BRUXELLES - La Nato sta cercando in queste ore una soluzione dello stallo creato dal veto francese, tedesco e belga al varo della pianificazione immediata delle difese militari per la Turchia nell'ambito della crisi irachena.

Un segno che la svolta potrebbe essere raggiunta gia' oggi e' la convocazione d'urgenza di due organismi dell'Alleanza: il Comitato dei piani di difesa e, nel pomeriggio, il Consiglio atlantico. Anche se vi sono resistenze dell'ultimo minuto da parte del Belgio, la Germania e la Francia hanno ormai segnalato chiaramente il loro assenso.
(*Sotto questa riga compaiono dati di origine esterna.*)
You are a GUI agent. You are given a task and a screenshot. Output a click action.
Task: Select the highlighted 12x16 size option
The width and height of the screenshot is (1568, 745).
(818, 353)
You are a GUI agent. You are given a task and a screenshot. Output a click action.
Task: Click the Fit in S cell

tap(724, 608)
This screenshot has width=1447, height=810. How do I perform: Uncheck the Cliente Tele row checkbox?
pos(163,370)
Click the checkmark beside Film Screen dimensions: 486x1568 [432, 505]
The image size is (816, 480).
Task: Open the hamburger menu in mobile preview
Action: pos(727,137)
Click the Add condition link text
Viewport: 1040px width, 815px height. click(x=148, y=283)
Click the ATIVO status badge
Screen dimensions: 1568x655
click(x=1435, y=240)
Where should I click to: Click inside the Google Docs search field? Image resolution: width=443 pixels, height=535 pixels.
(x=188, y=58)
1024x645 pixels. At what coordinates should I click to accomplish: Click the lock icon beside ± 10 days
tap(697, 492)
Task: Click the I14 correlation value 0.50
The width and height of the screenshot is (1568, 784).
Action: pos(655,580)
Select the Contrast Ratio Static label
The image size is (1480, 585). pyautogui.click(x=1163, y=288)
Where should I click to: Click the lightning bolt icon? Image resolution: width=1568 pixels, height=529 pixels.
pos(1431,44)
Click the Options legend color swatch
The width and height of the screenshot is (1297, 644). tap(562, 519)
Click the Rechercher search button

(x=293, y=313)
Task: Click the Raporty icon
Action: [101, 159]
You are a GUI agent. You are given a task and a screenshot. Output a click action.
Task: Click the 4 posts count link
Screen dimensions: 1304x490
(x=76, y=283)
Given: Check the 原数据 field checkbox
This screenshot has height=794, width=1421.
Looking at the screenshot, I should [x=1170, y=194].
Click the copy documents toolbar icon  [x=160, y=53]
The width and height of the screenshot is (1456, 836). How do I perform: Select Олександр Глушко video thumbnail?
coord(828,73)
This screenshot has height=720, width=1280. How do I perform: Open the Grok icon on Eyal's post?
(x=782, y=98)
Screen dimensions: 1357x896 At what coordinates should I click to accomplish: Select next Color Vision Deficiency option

Si sta lavorando adesso per conciliare il varo della pianificazione con le richieste di Parigi, Berlino e Bruxelles di demarcare una chiara separazione fra le difese della Turchia e il potenziale di attacco della coalizione a guida statunitense che dovesse aggredire l'Iraq. Lo stallo, sostengono gli Stati Uniti, ha innescato una crisi di credibilita' della Nato.

Per aggirare il veto francese, e' stato convocato un organismo (il Comitato dei piani di difesa detto anche ''Comitato a 18'') in cui Parigi non e' rappresentata da quando - nel 1966 - lascio' la struttura militare integrata della Nato. Per tacitare le resistenze belghe, si lavora invece ad una dichiarazione politica di solidarieta' dell'Alleanza con la Turchia che distingua le sue difese da una guerra contro l'Iraq. Il documento potrebbe essere approvato gia' questo pomeriggio dal Consiglio atlantico, il consesso dove siedono i rappresentanti permanenti di tutti i 19 paesi dell'Alleanza.